[作业说明]
1. 请把阅读材料中从“如果这样写，编译器会理解成类”开始、到“base(std::string bn,int bd)”结束的这一段原样抄写下来。
2. 阅读材料的第一段提到，各个成员函数可以选择哪几种形式？请全部列出。

╭─ 阅读材料

C++ 继承详解及实例代码

　C++继承可以是单一继承或多重继承，每一个继承连接可以是public,protected,private也可以是virtual或non-virtual。然后是各个成员函数选项可以是virtual或non-virtual或pure virtual。本文仅仅作出一些关键点的验证。

　　public继承，例如下：

1 class base
2 ｛...｝
3 class derived:public base
4 ｛...｝

　　如果这样写，编译器会理解成类型为derived的对象同时也是类型为base的对象，但类型为base的对象不是类型为derived的对象。这点很重要。那么函数形参为base类型适用于derived，形参为derived不适用于base。下面是验证代码，一个参数为base的函数，传入derived应该成功执行，相反，一个参数为derived的函数

#include <iostream>
#include <stdio.h>

class base
{
  public:
  base()
  :baseName(""),baseData(0)
  {}
  
  base(std::string bn,int bd)
  :baseName(bn),baseData(bd)
  {}
  
  std::string getBaseName() const
  {
    return baseName;
  }
  
  int getBaseData()const
  {
    return baseData;
  }
  
  private:
    std::string baseName;
    int baseData;
};

class derived:public base
{
  public:
    derived():base(),derivedName("")

╰─
╭─ 条目清单

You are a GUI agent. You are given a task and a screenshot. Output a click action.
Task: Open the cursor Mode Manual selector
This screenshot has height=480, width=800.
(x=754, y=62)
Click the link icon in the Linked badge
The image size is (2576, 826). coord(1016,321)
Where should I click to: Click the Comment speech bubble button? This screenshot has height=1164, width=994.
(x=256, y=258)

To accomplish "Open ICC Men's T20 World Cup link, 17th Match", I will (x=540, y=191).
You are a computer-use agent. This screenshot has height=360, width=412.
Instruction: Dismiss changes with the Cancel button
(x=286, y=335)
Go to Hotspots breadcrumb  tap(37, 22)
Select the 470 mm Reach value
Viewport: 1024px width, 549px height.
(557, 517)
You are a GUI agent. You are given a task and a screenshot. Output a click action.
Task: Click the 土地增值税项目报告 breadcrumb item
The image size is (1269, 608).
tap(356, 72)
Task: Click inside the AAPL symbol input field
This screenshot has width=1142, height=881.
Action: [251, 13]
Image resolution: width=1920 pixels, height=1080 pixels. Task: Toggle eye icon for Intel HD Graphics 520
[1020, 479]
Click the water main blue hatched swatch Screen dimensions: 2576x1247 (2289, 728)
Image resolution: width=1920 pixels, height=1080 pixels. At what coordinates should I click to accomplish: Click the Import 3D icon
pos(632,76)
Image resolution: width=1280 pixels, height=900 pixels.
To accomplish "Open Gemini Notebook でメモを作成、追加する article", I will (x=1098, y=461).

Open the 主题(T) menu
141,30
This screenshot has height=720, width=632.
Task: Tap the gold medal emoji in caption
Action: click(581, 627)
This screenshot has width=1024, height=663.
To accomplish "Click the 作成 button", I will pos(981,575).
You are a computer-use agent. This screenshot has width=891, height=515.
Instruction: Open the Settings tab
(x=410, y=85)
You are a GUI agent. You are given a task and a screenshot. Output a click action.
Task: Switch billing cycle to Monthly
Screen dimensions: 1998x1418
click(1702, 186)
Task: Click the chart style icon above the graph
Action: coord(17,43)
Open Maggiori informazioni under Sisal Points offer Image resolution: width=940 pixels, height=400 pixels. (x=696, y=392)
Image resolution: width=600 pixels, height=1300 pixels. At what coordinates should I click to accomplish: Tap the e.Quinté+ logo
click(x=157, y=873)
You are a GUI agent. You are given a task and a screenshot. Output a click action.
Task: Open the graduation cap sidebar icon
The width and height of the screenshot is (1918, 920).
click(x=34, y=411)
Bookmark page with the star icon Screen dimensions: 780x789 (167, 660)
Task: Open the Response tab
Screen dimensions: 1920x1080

╰─

[练习答案]
1.
如果这样写，编译器会理解成类型为derived的对象同时也是类型为base的对象，但类型为base的对象不是类型为derived的对象。这点很重要。那么函数形参为base类型适用于derived，形参为derived不适用于base。下面是验证代码，一个参数为base的函数，传入derived应该成功执行，相反，一个参数为derived的函数

#include <iostream>
#include <stdio.h>

class base
{
  public:
  base()
  :baseName(""),baseData(0)
  {}
  
  base(std::string bn,int bd)

2. virtual、non-virtual、pure virtual